Written instruction => Reproduce word for word the section below that opens with the line containing "2129x1164 pixels." and closes with the line containing "coord(446,260)", both of those lines included.

Data lines =>
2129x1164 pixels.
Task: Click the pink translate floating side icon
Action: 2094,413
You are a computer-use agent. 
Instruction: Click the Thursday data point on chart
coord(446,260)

--

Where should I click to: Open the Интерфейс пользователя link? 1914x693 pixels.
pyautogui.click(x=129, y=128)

Final answer =>
2129x1164 pixels.
Task: Click the pink translate floating side icon
Action: 2094,413
You are a computer-use agent. 
Instruction: Click the Thursday data point on chart
coord(446,260)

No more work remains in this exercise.